_SUPPLIED INFORMATION_:
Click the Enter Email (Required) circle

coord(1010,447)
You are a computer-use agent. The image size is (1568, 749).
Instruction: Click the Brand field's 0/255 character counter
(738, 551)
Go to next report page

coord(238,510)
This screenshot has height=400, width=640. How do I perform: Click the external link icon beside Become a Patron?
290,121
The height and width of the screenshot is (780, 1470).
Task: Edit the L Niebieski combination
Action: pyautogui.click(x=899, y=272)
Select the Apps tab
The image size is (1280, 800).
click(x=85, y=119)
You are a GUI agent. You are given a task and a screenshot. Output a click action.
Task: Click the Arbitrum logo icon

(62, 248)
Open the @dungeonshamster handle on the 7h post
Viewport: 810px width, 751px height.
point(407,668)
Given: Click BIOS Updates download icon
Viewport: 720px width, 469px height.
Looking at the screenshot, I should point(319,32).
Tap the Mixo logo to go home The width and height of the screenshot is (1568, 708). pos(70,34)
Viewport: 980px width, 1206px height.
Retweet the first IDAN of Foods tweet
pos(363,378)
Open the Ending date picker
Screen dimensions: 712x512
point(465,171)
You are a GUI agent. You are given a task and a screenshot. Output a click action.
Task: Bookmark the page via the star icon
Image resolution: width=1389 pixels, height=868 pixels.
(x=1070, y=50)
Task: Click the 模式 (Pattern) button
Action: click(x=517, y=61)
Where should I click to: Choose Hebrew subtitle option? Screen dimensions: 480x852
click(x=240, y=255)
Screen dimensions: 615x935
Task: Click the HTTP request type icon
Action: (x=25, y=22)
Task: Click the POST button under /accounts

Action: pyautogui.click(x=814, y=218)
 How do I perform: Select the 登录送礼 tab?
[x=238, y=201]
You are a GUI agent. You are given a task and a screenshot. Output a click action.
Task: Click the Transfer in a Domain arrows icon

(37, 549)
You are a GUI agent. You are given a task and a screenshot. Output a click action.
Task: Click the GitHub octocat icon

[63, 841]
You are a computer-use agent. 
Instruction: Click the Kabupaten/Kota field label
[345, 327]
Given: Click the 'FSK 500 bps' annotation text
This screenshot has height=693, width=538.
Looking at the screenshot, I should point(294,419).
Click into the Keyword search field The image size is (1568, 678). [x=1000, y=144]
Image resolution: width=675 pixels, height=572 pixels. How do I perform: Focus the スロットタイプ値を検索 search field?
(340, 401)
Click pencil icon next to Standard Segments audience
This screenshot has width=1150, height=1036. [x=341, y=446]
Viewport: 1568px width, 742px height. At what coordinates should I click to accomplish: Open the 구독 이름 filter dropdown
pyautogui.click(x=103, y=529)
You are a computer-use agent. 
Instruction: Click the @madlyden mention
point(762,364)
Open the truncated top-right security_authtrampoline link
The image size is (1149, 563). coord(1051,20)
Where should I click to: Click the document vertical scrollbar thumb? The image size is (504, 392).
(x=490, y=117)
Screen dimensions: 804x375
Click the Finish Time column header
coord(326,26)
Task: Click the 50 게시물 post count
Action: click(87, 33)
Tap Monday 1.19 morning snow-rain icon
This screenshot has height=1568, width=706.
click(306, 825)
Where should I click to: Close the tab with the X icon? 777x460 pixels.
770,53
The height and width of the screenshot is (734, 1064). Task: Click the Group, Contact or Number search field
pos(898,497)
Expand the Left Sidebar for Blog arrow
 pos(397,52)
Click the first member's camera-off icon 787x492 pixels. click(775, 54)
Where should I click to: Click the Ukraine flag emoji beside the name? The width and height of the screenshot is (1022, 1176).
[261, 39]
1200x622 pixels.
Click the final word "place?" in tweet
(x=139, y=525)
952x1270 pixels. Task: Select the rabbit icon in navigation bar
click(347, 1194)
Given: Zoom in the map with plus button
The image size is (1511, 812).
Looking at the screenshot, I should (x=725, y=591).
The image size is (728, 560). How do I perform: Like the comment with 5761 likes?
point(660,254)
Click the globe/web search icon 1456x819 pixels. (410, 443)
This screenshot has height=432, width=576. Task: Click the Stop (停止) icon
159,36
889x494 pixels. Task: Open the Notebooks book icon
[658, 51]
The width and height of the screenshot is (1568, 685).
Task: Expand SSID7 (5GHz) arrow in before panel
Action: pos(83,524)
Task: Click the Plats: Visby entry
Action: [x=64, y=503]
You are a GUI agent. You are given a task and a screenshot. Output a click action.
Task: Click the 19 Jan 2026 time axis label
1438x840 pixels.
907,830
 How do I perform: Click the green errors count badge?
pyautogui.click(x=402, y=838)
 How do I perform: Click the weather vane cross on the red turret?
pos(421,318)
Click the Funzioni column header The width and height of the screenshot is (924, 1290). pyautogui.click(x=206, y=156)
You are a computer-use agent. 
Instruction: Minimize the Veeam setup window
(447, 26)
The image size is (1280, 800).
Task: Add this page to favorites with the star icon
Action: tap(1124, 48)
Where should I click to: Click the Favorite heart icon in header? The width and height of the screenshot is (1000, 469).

_ASSIGNMENT_:
Reproduce the listing above character for character.

_EXERCISE SOLUTION_:
Click the Enter Email (Required) circle

coord(1010,447)
You are a computer-use agent. The image size is (1568, 749).
Instruction: Click the Brand field's 0/255 character counter
(738, 551)
Go to next report page

coord(238,510)
This screenshot has height=400, width=640. How do I perform: Click the external link icon beside Become a Patron?
290,121
The height and width of the screenshot is (780, 1470).
Task: Edit the L Niebieski combination
Action: pyautogui.click(x=899, y=272)
Select the Apps tab
The image size is (1280, 800).
click(x=85, y=119)
You are a GUI agent. You are given a task and a screenshot. Output a click action.
Task: Click the Arbitrum logo icon

(62, 248)
Open the @dungeonshamster handle on the 7h post
Viewport: 810px width, 751px height.
point(407,668)
Given: Click BIOS Updates download icon
Viewport: 720px width, 469px height.
Looking at the screenshot, I should point(319,32).
Tap the Mixo logo to go home The width and height of the screenshot is (1568, 708). pos(70,34)
Viewport: 980px width, 1206px height.
Retweet the first IDAN of Foods tweet
pos(363,378)
Open the Ending date picker
Screen dimensions: 712x512
point(465,171)
You are a GUI agent. You are given a task and a screenshot. Output a click action.
Task: Bookmark the page via the star icon
Image resolution: width=1389 pixels, height=868 pixels.
(x=1070, y=50)
Task: Click the 模式 (Pattern) button
Action: click(x=517, y=61)
Where should I click to: Choose Hebrew subtitle option? Screen dimensions: 480x852
click(x=240, y=255)
Screen dimensions: 615x935
Task: Click the HTTP request type icon
Action: (x=25, y=22)
Task: Click the POST button under /accounts

Action: pyautogui.click(x=814, y=218)
 How do I perform: Select the 登录送礼 tab?
[x=238, y=201]
You are a GUI agent. You are given a task and a screenshot. Output a click action.
Task: Click the Transfer in a Domain arrows icon

(37, 549)
You are a GUI agent. You are given a task and a screenshot. Output a click action.
Task: Click the GitHub octocat icon

[63, 841]
You are a computer-use agent. 
Instruction: Click the Kabupaten/Kota field label
[345, 327]
Given: Click the 'FSK 500 bps' annotation text
This screenshot has height=693, width=538.
Looking at the screenshot, I should point(294,419).
Click into the Keyword search field The image size is (1568, 678). [x=1000, y=144]
Image resolution: width=675 pixels, height=572 pixels. How do I perform: Focus the スロットタイプ値を検索 search field?
(340, 401)
Click pencil icon next to Standard Segments audience
This screenshot has width=1150, height=1036. [x=341, y=446]
Viewport: 1568px width, 742px height. At what coordinates should I click to accomplish: Open the 구독 이름 filter dropdown
pyautogui.click(x=103, y=529)
You are a computer-use agent. 
Instruction: Click the @madlyden mention
point(762,364)
Open the truncated top-right security_authtrampoline link
The image size is (1149, 563). coord(1051,20)
Where should I click to: Click the document vertical scrollbar thumb? The image size is (504, 392).
(x=490, y=117)
Screen dimensions: 804x375
Click the Finish Time column header
coord(326,26)
Task: Click the 50 게시물 post count
Action: click(87, 33)
Tap Monday 1.19 morning snow-rain icon
This screenshot has height=1568, width=706.
click(306, 825)
Where should I click to: Close the tab with the X icon? 777x460 pixels.
770,53
The height and width of the screenshot is (734, 1064). Task: Click the Group, Contact or Number search field
pos(898,497)
Expand the Left Sidebar for Blog arrow
 pos(397,52)
Click the first member's camera-off icon 787x492 pixels. click(775, 54)
Where should I click to: Click the Ukraine flag emoji beside the name? The width and height of the screenshot is (1022, 1176).
[261, 39]
1200x622 pixels.
Click the final word "place?" in tweet
(x=139, y=525)
952x1270 pixels. Task: Select the rabbit icon in navigation bar
click(347, 1194)
Given: Zoom in the map with plus button
The image size is (1511, 812).
Looking at the screenshot, I should (x=725, y=591).
The image size is (728, 560). How do I perform: Like the comment with 5761 likes?
point(660,254)
Click the globe/web search icon 1456x819 pixels. (410, 443)
This screenshot has height=432, width=576. Task: Click the Stop (停止) icon
159,36
889x494 pixels. Task: Open the Notebooks book icon
[658, 51]
The width and height of the screenshot is (1568, 685).
Task: Expand SSID7 (5GHz) arrow in before panel
Action: pos(83,524)
Task: Click the Plats: Visby entry
Action: [x=64, y=503]
You are a GUI agent. You are given a task and a screenshot. Output a click action.
Task: Click the 19 Jan 2026 time axis label
1438x840 pixels.
907,830
 How do I perform: Click the green errors count badge?
pyautogui.click(x=402, y=838)
 How do I perform: Click the weather vane cross on the red turret?
pos(421,318)
Click the Funzioni column header The width and height of the screenshot is (924, 1290). pyautogui.click(x=206, y=156)
You are a computer-use agent. 
Instruction: Minimize the Veeam setup window
(447, 26)
The image size is (1280, 800).
Task: Add this page to favorites with the star icon
Action: tap(1124, 48)
Where should I click to: Click the Favorite heart icon in header? The width and height of the screenshot is (1000, 469).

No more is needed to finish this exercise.